Comments sorted by top scores.

comment by Ben Pace (Benito) · 2018-03-14T15:03:27.237Z · LW(p) · GW(p)

Woo! Good ideas -> papers! I like this and that it happened. Nice going especially to David Manheim.

Replies from: Davidmanheim
comment by Davidmanheim · 2018-03-15T18:26:51.439Z · LW(p) · GW(p)

Thanks!

comment by Davidmanheim · 2018-03-15T18:26:43.957Z · LW(p) · GW(p)

We'd love any feedback people have on the write-up.

Note: I'm in the middle of writing an extension of this work that gets much more into adversarial situations.

comment by adam_shimi · 2019-02-27T15:31:17.541Z · LW(p) · GW(p)

First, thanks to both of you for writing this really nice paper. I have two questions, which are more about my understanding (or lack thereof) than about issues with the work.
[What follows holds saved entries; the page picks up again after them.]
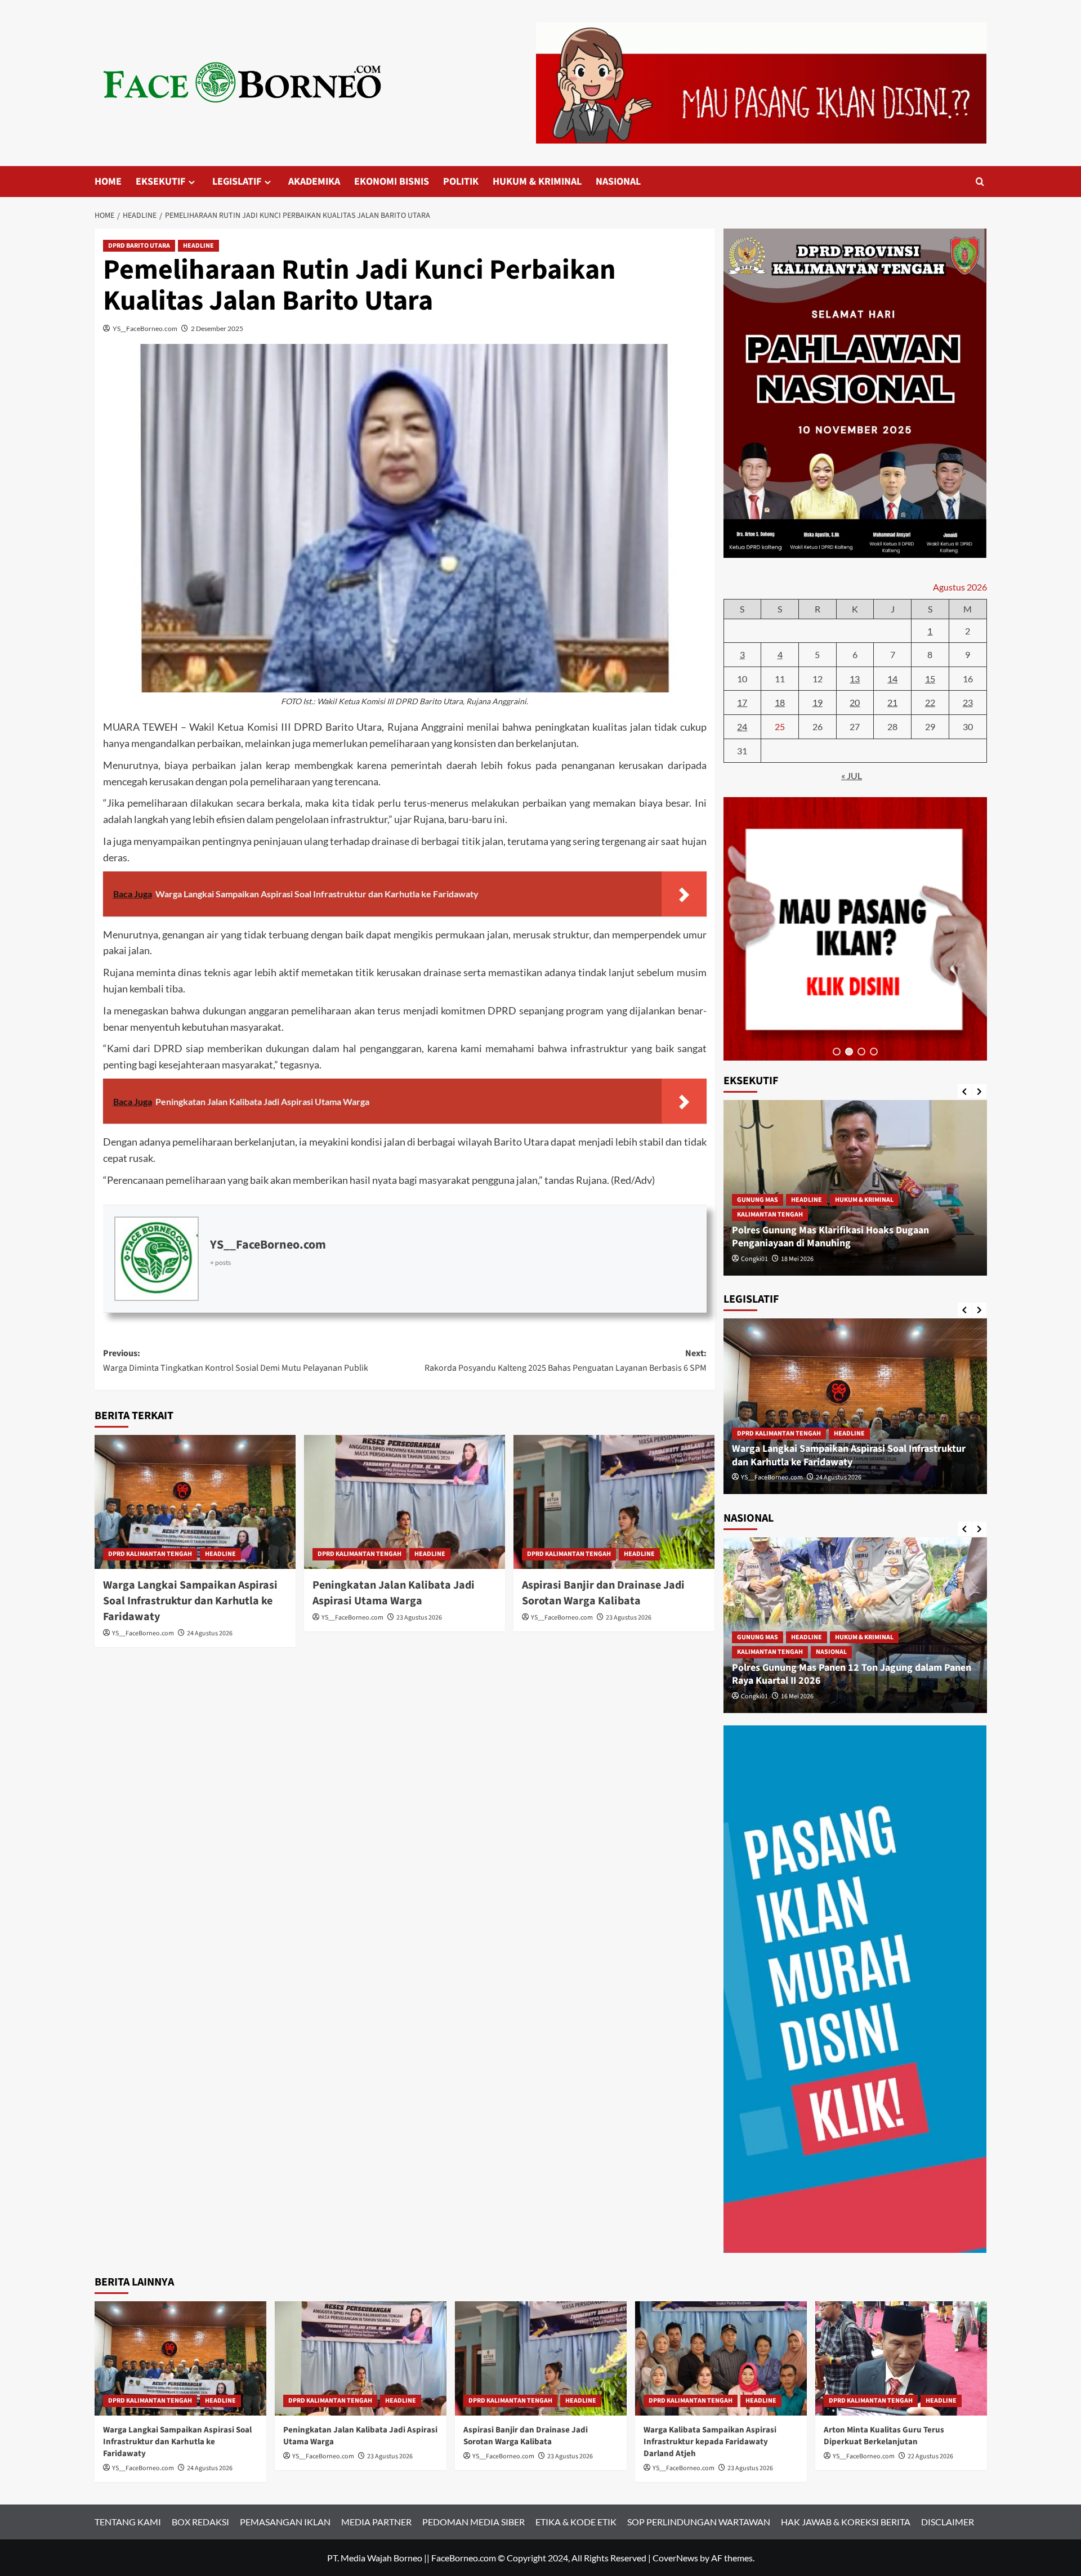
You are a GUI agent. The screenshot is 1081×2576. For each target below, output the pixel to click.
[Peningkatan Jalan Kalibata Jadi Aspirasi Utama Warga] (404, 1502)
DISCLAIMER (947, 2521)
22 (930, 702)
My first question is some example I have in mind, and if my classification for it makes sense. In this example, the regulator is a grant-maker, and the agents are researchers in a field that is very theoretical. Our regulator wants to optimize for as much concrete applications as possible, regardless of what researchers are interested in (any similarity with the real world is obviously unintended). In order to reach this goal, the regulator will fund in priority grant-proposals promising applications. Yet the researchers could just write about applications while only pursuing the theory (still no intented similarity with the real world...).

It seems clear to me that this is an instance of adversarial goodhart, and more specifically of adversarial misalignment goodhart. Do you also think it is the case? If not, why?

My second question is more of a request: what "concrete" example could you give me of non-causal cobra effect goodhart? I have some trouble visualizing it.